In the records below, find the line with "Image resolution: width=952" and the line with "The height and width of the screenshot is (739, 1314)."; return exactly those lines and every line between them.

#### [Dataset records]
== == ==

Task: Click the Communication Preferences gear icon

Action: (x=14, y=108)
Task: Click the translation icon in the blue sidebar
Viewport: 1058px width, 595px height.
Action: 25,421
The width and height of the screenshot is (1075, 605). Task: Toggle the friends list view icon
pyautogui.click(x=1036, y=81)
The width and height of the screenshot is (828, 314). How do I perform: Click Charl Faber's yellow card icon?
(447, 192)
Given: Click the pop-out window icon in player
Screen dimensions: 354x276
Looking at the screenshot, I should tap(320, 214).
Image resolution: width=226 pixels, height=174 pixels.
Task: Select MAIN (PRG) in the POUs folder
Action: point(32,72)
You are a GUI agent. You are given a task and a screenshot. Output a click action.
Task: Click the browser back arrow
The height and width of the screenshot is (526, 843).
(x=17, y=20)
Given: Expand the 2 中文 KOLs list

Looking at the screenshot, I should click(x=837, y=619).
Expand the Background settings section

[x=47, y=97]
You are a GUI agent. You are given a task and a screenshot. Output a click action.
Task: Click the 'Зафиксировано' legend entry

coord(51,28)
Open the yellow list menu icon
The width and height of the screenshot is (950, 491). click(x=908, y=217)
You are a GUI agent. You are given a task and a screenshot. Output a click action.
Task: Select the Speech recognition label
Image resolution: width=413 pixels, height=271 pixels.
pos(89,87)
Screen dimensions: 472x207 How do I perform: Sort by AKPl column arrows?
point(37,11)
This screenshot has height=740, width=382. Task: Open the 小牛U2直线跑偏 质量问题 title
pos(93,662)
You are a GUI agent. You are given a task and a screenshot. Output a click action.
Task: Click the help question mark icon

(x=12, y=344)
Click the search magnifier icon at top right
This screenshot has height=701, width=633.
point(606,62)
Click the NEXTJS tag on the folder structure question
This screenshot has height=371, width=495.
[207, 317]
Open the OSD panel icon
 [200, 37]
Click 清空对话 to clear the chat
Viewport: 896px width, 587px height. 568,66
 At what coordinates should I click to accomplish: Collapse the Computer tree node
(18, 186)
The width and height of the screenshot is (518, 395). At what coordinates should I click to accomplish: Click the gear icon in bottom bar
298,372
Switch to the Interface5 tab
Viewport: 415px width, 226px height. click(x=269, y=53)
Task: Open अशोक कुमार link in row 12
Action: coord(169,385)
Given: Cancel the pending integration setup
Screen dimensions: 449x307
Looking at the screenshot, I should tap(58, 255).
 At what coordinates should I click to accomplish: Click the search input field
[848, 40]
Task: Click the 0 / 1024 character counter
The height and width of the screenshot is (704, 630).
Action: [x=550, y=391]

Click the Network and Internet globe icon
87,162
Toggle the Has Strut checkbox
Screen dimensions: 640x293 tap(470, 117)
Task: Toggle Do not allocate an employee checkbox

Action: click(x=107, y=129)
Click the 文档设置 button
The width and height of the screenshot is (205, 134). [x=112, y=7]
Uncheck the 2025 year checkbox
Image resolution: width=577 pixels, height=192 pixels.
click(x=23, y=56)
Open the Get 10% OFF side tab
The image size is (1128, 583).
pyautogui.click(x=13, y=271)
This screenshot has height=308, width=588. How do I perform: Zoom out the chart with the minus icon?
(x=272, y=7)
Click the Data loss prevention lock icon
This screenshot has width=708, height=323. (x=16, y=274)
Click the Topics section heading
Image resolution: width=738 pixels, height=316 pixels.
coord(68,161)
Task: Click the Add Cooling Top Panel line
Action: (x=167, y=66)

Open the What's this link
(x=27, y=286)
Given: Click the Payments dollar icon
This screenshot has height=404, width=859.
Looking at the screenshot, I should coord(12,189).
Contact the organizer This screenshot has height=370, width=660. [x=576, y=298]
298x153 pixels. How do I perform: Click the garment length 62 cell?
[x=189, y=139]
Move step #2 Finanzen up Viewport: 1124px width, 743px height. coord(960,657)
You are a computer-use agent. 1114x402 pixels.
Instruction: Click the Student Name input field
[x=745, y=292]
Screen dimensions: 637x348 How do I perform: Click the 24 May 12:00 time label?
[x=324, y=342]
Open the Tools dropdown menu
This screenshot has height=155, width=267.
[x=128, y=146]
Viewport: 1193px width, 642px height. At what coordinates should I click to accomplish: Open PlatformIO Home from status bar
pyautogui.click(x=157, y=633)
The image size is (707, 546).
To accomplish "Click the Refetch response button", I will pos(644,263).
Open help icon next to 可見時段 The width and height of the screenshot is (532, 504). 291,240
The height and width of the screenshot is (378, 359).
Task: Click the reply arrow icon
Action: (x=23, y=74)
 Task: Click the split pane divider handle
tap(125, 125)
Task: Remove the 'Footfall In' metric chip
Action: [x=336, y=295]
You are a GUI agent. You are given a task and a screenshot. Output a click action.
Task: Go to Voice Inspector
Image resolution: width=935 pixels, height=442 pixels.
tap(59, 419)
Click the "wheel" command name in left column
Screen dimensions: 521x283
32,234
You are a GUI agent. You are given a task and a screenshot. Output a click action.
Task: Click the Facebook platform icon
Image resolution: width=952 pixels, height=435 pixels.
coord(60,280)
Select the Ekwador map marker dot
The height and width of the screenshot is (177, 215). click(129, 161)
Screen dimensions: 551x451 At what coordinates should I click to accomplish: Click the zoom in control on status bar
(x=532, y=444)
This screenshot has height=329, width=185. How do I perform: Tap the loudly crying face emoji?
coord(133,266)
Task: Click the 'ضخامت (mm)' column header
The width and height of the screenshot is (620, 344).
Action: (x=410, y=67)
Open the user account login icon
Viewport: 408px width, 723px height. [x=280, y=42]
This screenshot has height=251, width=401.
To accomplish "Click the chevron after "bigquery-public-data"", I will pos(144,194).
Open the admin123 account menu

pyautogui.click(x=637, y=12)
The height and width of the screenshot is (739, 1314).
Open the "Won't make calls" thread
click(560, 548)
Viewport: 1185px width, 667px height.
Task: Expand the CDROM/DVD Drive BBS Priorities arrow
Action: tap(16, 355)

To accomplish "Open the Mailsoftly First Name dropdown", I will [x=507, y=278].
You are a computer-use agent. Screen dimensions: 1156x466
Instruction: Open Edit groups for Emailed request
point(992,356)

== == ==

#### [Response to the exercise]
Image resolution: width=952 pixels, height=435 pixels.
coord(60,280)
Select the Ekwador map marker dot
The height and width of the screenshot is (177, 215). click(129, 161)
Screen dimensions: 551x451 At what coordinates should I click to accomplish: Click the zoom in control on status bar
(x=532, y=444)
This screenshot has height=329, width=185. How do I perform: Tap the loudly crying face emoji?
coord(133,266)
Task: Click the 'ضخامت (mm)' column header
The width and height of the screenshot is (620, 344).
Action: (x=410, y=67)
Open the user account login icon
Viewport: 408px width, 723px height. [x=280, y=42]
This screenshot has height=251, width=401.
To accomplish "Click the chevron after "bigquery-public-data"", I will pos(144,194).
Open the admin123 account menu

pyautogui.click(x=637, y=12)
The height and width of the screenshot is (739, 1314).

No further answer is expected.